> _Extract provided_
# SJB Pet Supplies Limited



## peterf (Jul 27, 2007)

Mmmm.
Every post asking for trade and wholesale supplies has been answered by this "Company".
These are the only posts they have made and I cannot find any Company registration details at Company house.
As one of the largest and oldest wholesalers in the UK, I suspect I would have heard of them if they were Legitimate...
If they are then I apologise but from where I am standing this looks a little fishy to say the least!


----------



## Meko (Apr 29, 2007)

They've got a business account on eBay but 0 feedback eBay View About Me for sjb-pet and started in 2007. So if they're a limited company they should at least be showing on companies house - Google only reports 6 results; 2 RFUK and 4 eBay


----------



## peterf (Jul 27, 2007)

Not registered at Companies House, so cannot be a Limited Company as they claim and that link is in very poorly written English, as are the replies on here.
I smell a scam.
Been on E Bay since 26th January 2011. No sales recorded so no feedback.
Address is a terraced house or flat and is a property letting company... I love Google!


----------



## petman99 (Aug 22, 2010)

I have never heard of them and i get to here about most pet supplies outlets.


----------



## SJB Pet Supplies Limited (Feb 18, 2011)

Hello,

As Managing Director Of SJB Pet Supplies Limited I Can Assure You That We Are A Real Company And We Are Trading, We Are Regestered With Companies House. And are in the process of Regestering With HMRC For VAT. Our Website That is Currently Live Is Just A Short Term Site As We Are Having An Online Shop Built At The Moment.
We Are Also Considering Becoming A MEMBER Of THE Federation Of Small Business (FSB), We Have An Advert Going Out In The Pet Gazette In the May, June & July Edditions.

> _Given task A_
Can you put the stretch of the records from the line containing "You are a computer-use" through the line containing "click(10, 4)" into a numbered list, leaving out the blank lines?

> _Supplied records_
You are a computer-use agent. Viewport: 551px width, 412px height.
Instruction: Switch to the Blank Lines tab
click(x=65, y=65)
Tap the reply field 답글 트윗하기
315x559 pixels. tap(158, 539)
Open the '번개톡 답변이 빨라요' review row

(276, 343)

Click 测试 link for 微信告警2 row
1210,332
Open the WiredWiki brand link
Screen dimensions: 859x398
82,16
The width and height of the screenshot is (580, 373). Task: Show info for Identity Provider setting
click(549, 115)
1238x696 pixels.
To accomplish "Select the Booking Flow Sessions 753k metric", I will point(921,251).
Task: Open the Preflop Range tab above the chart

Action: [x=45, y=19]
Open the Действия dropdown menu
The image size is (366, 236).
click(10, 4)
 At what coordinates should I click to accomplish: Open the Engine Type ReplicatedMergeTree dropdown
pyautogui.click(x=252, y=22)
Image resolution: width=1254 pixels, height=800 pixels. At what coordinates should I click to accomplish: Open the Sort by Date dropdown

* * *

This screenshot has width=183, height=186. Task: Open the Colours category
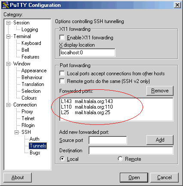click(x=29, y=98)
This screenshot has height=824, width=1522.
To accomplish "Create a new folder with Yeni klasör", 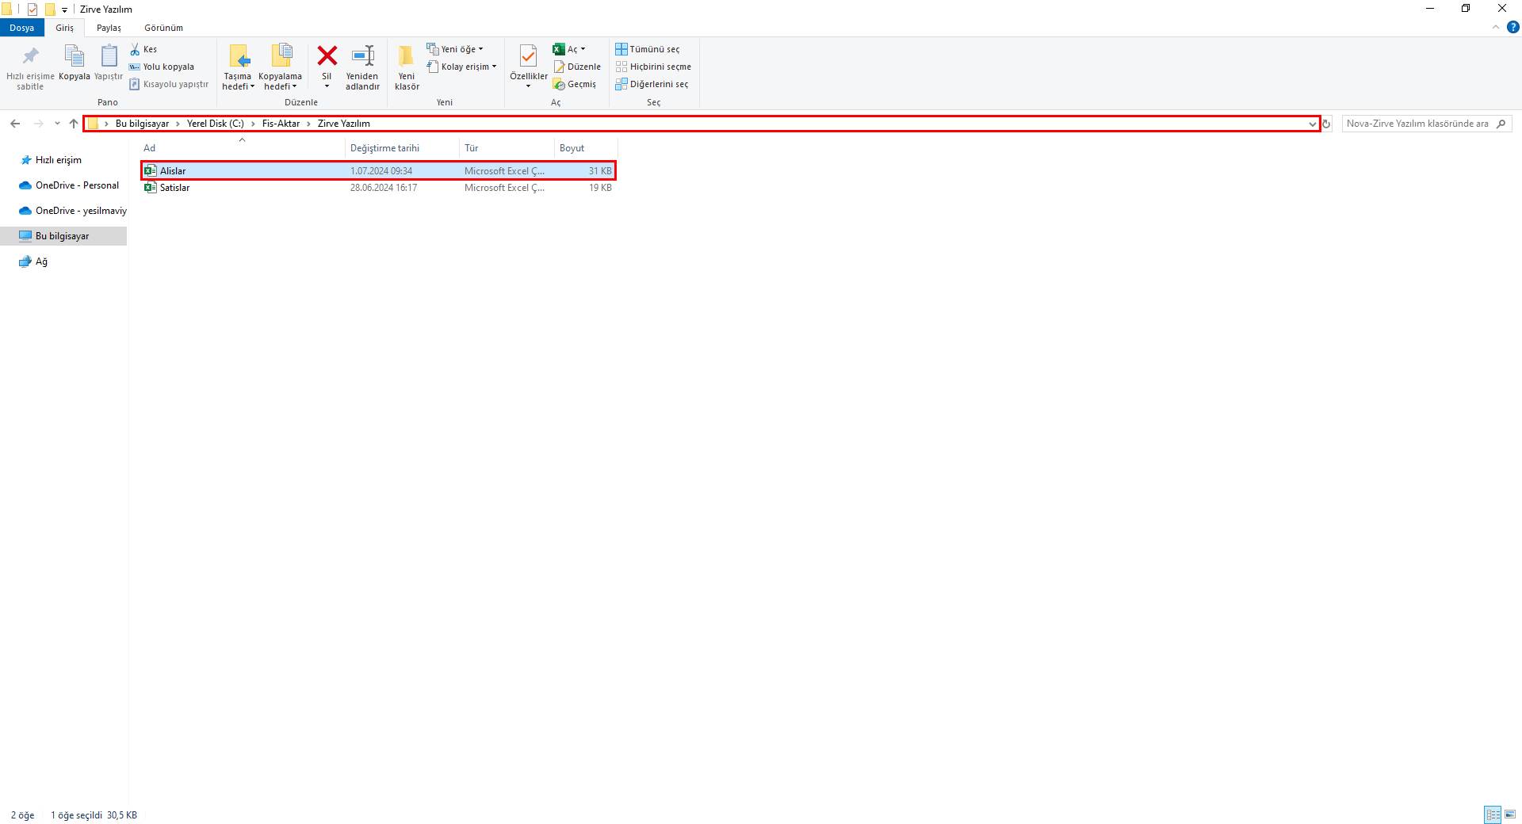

> _Given task B_
Which distinct usernames appear as post authors in the forum thread about SJB Pet Supplies Limited?

> _Complete output A_
1. You are a computer-use agent. Viewport: 551px width, 412px height.
2. Instruction: Switch to the Blank Lines tab
3. click(x=65, y=65)
4. Tap the reply field 답글 트윗하기
5. 315x559 pixels. tap(158, 539)
6. Open the '번개톡 답변이 빨라요' review row
7. (276, 343)
8. Click 测试 link for 微信告警2 row
9. 1210,332
10. Open the WiredWiki brand link
11. Screen dimensions: 859x398
12. 82,16
13. The width and height of the screenshot is (580, 373). Task: Show info for Identity Provider setting
14. click(549, 115)
15. 1238x696 pixels.
16. To accomplish "Select the Booking Flow Sessions 753k metric", I will point(921,251).
17. Task: Open the Preflop Range tab above the chart
18. Action: [x=45, y=19]
19. Open the Действия dropdown menu
20. The image size is (366, 236).
21. click(10, 4)

> _Complete output B_
- peterf
- Meko
- petman99
- SJB Pet Supplies Limited